As ideias do paradigma indiciário e do construtivismo, no entanto, se afastam
quando a questão é a natureza dos dados em análise. Para Abaurre at alii os dados de
aquisição, tanto de fala, quanto de escrita, são naturalmente cambiantes em função da
instabilidade característica da própria linguagem. Portanto, é preciso tomar algum
cuidado ao interpretar os dados como evidências de hipóteses prévias que acabam tendo
como resultado “conclusões muitas vezes apressadas sobre „estágios‟ e suas
características” (Abaurre at alli, op. cit., p. 18).
Para investigações que se debruçam sobre o dado singular, o foco não são
etapas pelas quais todos os indivíduos passariam, mas sim o que aquela única
ocorrência tem a dizer sobre uma relação em construção entre o sujeito (aquele sujeito,
produtor daquele dado de escrita) e a linguagem. A partir dos dados naturalísticos, de
acordo com as autoras, é possível obter indícios do que se caracteriza como objetivo das
investigações, isto é,
“flagrar o instante em que o sujeito demonstra, oralmente ou por
escrito, sua preocupação com determinado aspecto formal ou
semântico da linguagem. (...) interessa-nos saber que fato singular,
que aspecto de contexto, de forma ou de significação linguística, ou
ainda que possível combinação desses fatores pode ter adquirido
saliência particular para o sujeito, colocando-se, assim, na origem da
sua preocupação, na origem do problema para o qual passa a buscar
uma solução, ainda que muitas vezes episódica e circunstancial.”
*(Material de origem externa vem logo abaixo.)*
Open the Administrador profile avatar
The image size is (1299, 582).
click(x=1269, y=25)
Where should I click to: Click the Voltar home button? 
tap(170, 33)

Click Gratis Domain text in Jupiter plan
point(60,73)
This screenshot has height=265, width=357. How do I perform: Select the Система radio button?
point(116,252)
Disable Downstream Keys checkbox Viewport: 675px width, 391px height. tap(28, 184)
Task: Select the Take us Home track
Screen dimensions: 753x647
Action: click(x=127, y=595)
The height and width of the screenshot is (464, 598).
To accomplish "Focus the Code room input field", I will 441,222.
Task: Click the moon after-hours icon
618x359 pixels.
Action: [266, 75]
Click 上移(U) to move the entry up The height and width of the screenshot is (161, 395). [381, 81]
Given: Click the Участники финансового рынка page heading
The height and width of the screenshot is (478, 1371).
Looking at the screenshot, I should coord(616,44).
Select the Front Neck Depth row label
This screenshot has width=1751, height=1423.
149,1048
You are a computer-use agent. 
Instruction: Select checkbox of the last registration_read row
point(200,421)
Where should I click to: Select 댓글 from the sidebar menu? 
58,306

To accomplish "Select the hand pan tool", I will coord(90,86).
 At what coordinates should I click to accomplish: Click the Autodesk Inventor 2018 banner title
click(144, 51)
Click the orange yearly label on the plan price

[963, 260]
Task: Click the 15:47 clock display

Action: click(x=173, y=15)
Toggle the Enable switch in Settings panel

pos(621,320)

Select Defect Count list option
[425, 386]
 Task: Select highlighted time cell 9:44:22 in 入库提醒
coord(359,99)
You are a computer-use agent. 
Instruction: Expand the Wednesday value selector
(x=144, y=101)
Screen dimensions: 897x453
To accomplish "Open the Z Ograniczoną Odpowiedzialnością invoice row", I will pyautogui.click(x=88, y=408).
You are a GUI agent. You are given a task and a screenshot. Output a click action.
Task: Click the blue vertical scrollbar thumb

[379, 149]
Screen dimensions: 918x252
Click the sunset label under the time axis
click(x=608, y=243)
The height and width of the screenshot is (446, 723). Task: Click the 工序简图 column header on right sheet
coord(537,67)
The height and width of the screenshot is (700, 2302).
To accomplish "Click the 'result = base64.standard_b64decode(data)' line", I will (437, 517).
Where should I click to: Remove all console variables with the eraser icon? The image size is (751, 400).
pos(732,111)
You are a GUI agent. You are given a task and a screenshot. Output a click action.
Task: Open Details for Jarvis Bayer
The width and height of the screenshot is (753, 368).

(ABAURRE at alii, op. cit., p. 21)
Os dados de escrita coletados em situação experimental são, em última análise,
tomados como evidências dos postulados da teoria e nunca como possibilidade de
revisão desses postulados. Como foi salientado anteriormente, aquelas ocorrências que,
por alguma razão, não se encaixam nas definições prévias do experimentador são
deixadas de lado e, nesse sentido, “o episódico vira sinônimo de residual e quando
ocorre e chega a ser (a)notado pelo pesquisador, costuma ser tratado apenas como um
24
dado „curioso‟” (Abaurre at alli, op. cit., p. 19). Para as pesquisas orientadas pelo
Paradigma Indiciário, ao contrário, esses dados revelam as hipóteses que a criança
elabora para compreender como a escrita funciona.
As autoras chamam atenção para a diversidade encontrada nos textos
espontâneos infantis, como por exemplo, no que concerne à segmentação das palavras.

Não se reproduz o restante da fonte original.